==== SOURCE EXTRACT

# 722K can now view VOD 3D



## dkdesantis (Jun 28, 2011)

I was just told online by Dish Customer Service what 722K as of 5/18/11 can view VOD 3D. Can anybody confirm this? If so, I am getting closer to satisfaction. Now Dish just needs 3D programming. So 722K can now view 3D?


----------



## Stewart Vernon (Jan 7, 2005)

Do you see any channel 1/501 3D movies? If so, then it probably has been enabled for the 722K.

That's the only 3D content on Dish right now.


----------



## [email protected] Network (Jan 6, 2011)

The 722k has the capability to view 3D VOD, but at this time there are no 3D movies available for it.

Currently, only the 922 has 3D VOD titles that are able to be viewed


----------



## dkdesantis (Jun 28, 2011)

========

▸ **TASKS TO COMPLETE**
a) Summarize the 722K forum thread in two sentences.
b) Please answer these questions from the 722K forum thread, one per line:
(i) Which channel numbers does the second post give for 3D movies?
(ii) According to the third post, which receiver currently has 3D VOD titles that can be viewed?
(iii) What date does the first post give for when the 722K could view VOD 3D?
c) Carry on the 722K forum thread from the point where it stops.

==== DATASET CONTENT

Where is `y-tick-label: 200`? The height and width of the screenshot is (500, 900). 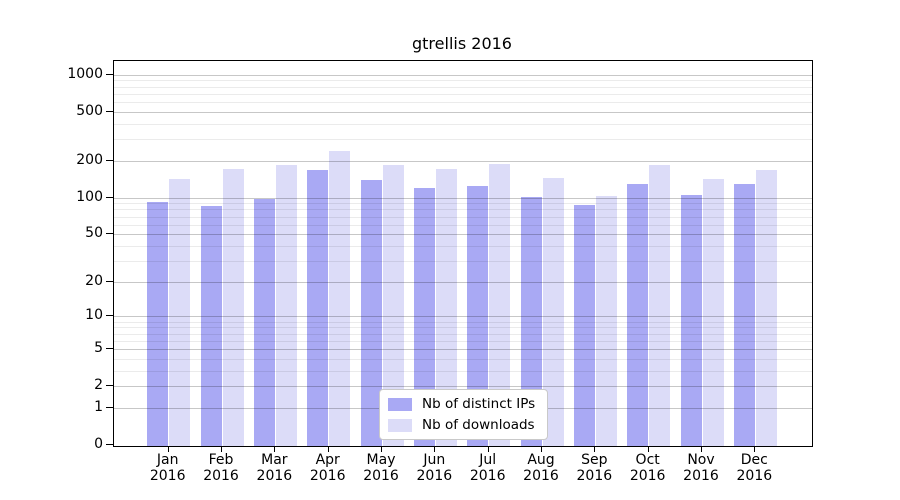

========

▸ **TASK RESPONSES**
a) A poster reports that Dish Customer Service said online that the 722K can view VOD 3D as of 5/18/11 and asks whether anyone can confirm this. Replies say that channel 1/501 3D movies are the only 3D content on Dish and that the 722K can view 3D VOD, but no 3D movies are available for it yet, while only the 922 currently has viewable 3D VOD titles.

b)
(i) 1/501
(ii) The 922
(iii) 5/18/11

c)
Matt, help me understand why 902 has VOD programming that 722K does not. Not a big deal to me. What is a big deal to me is when Dish has ESPN 3D (sooner than later, right?) that 722K will be above to broadcast it?


----------



## [email protected] Network (Jan 6, 2011)

I honestly don't know why they only have 3D VOD on the 922 only. 

If we get ESPN 3D, from what I've been told, the 722k is capable of viewing 3D so it should be able to view it (no guarantees on anything).


----------



## tampa8 (Mar 30, 2002)

[email protected] Network said:


> (no guarantees on anything).


The official Dish slogan.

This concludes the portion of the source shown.